Industry Blog

TSAV Uses Sennheiser Mini-Shotgun Mic for Speech Reinforcement

Dec 28, 2006 by Mix Magazine Staff

According Pete Dugas, president of Athens, Georgia–based Technical Services Audio Visual (TSAV), Sennheiser's gooseneck-mounting ME 36 mini-shotgun microphone capsule has impacted the company's audio system designs.

"That microphone has allowed for change in our approach to sound system design in a lot of applications," says Dugas, whose professional audio-visual consulting, contracting and integration company has been in operation since 1991. "When I'm working in a highly reverberant environment or a situation where there are a lot of novice users and operators, I go to this mic."

The Sennheiser ME 36 is a back-electret condenser microphone head mounted on the MZH 3015 gooseneck that offers a supercardioid pattern for a wide range of speech applications. The ME 36 also incorporates the ME 105 capsule from Sennheiser's series of modular lavalier products.

"In speech reinforcement systems where the system is designed for constricted bandwidth, it's perfect," Dugas says. "Not that the bandwidth of the mic is constricted, but I can adjust it to the point where the gain before feedback ratios are astronomically different than they are in a traditional condenser microphone in that sort of application."

That has allowed TSAV to implement trouble-free speech reinforcement in venues where the loudspeaker placement is far from ideal. For example, offers Dugas, "We used them in a '70s-era convention hall at the University of Georgia [pictured]. The speaker cluster had been hung low over the stage in order to shoot back into an area at the rear of the room, and the distance from the presenter's position to the cluster was 16 feet.

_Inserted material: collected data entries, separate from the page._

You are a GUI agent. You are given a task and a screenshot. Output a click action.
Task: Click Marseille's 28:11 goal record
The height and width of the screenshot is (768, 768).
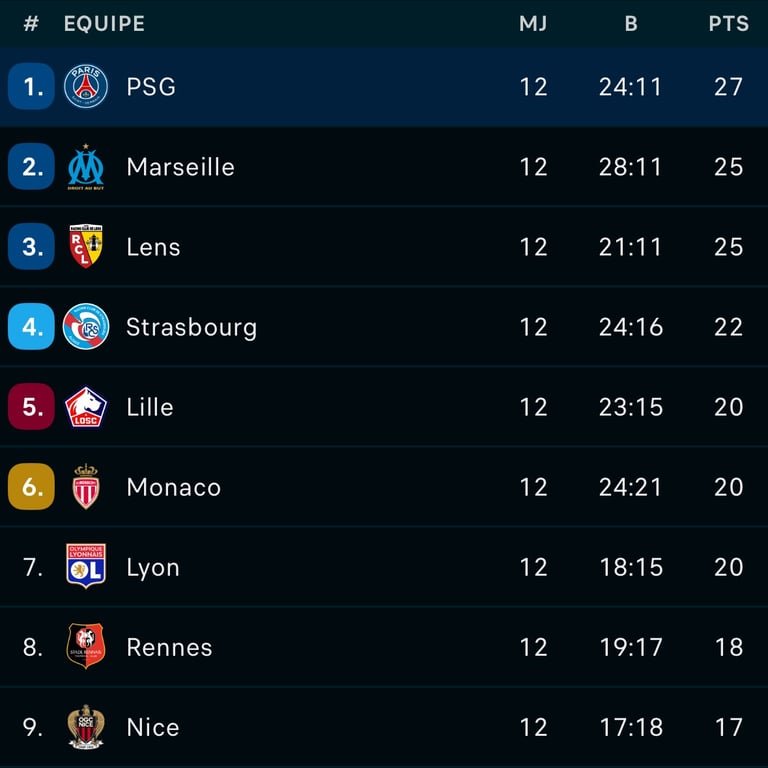tap(630, 167)
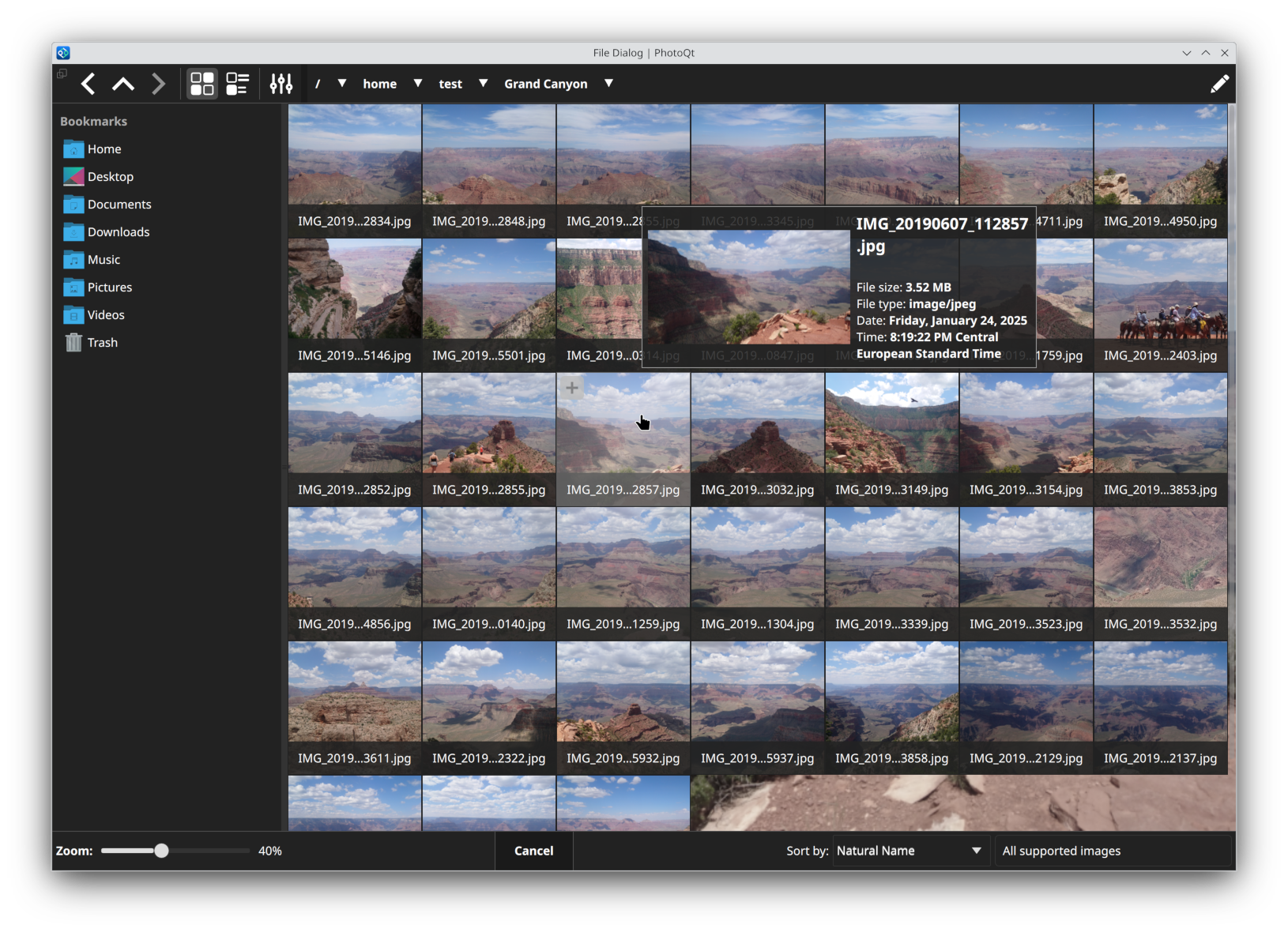Open the Pictures bookmark

coord(109,287)
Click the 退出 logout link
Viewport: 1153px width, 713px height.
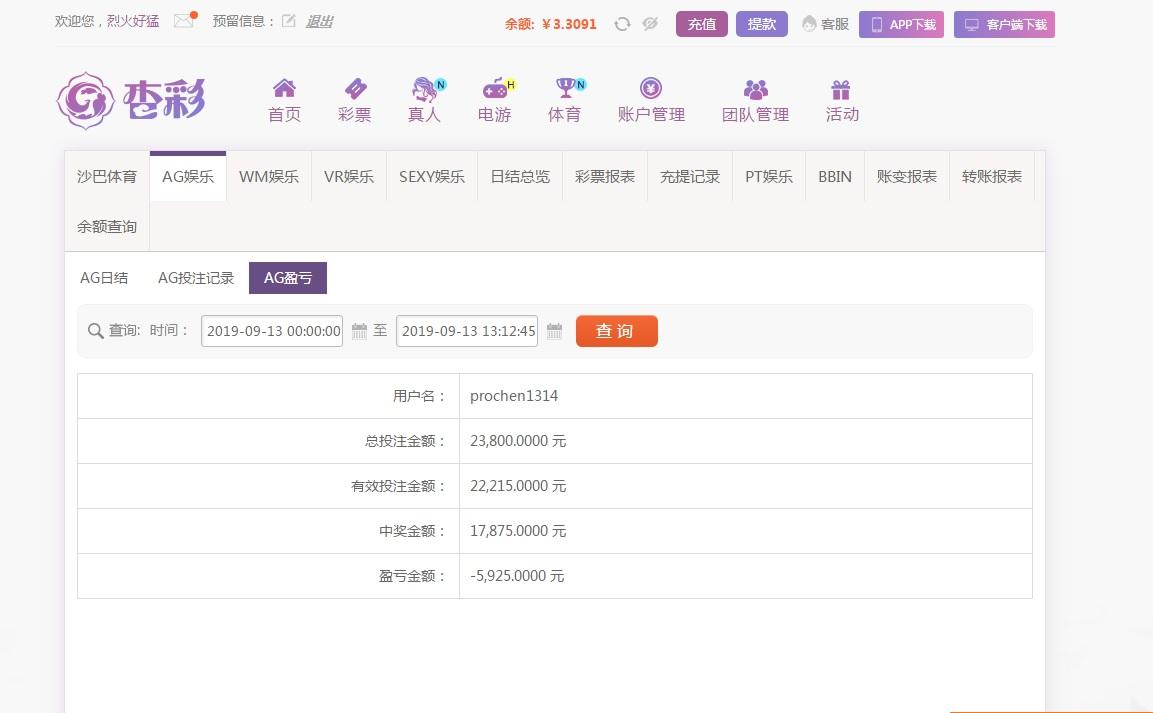318,21

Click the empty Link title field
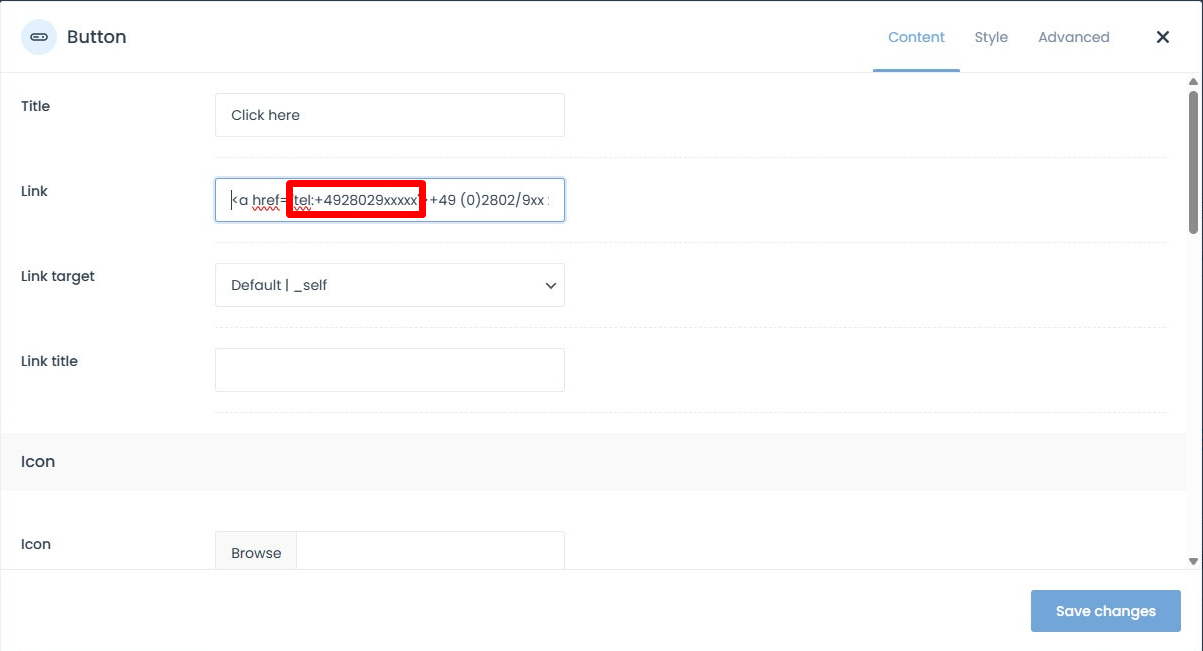(389, 370)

The speakers were 'lobing' a little bit, and the only way for us to get gain before feedback ratios that worked in most public speaking setups—short of correcting the loudspeaker system design, which was cost prohibitive for the project—was to use the ME 36."

TSAV installed a digital front-end to the system so that a preset could be selected for full-bandwidth music applications. "But when it was a speech-only situation and you had novice speakers, you would use the Sennheiser microphone, click to another preset and it would bring up a limited bandwidth setup," Dugas explains.